I agree, you paced this WAAAY too fast man.
You just don't up and make up like that.

Throw in some drama, like Bon Bon practically running out of the house.
If I were her, that would be the logical thing at the time. Right after that, suicidal thoughts, perhaps going to the Everfree Forest,
getting herself in immortal danger.

Then it would be up to Lyra to go in and save her from whatever menace, like Dire Wolves, from tearing the
Earth Pony apart. You need to have conflict, make us feel for the character.
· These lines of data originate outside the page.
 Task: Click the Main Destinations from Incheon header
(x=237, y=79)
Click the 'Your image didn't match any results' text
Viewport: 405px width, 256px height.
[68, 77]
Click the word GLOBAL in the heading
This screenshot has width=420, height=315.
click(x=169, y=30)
Take Swayback Mountain for instance.
It isn't the most elaborate and drawn out example, but it does so that it should give you an idea for what to do.

That, and the other countless romance stories here on this site alone.
You practically have a whole trove load of reference material to work with.

Relax, take a break :)
Although I am now going to have to find another lyra x bonbon fic :P



If you really feel like taking a break, then you should. Writing should never feel forced, and is at it's best when the writer is enjoying what they are creating. I thoroughly enjoyed this fic, and whether you continue writing or not I wish you good luck in whatever you decide to do :twilightsmile:

"I'm really bad at summaries"
Yes. Yes you are.

Should I start reading this now?

6 comments, 1's a reply and another's a heat-filled lecture. What. The. Fuck?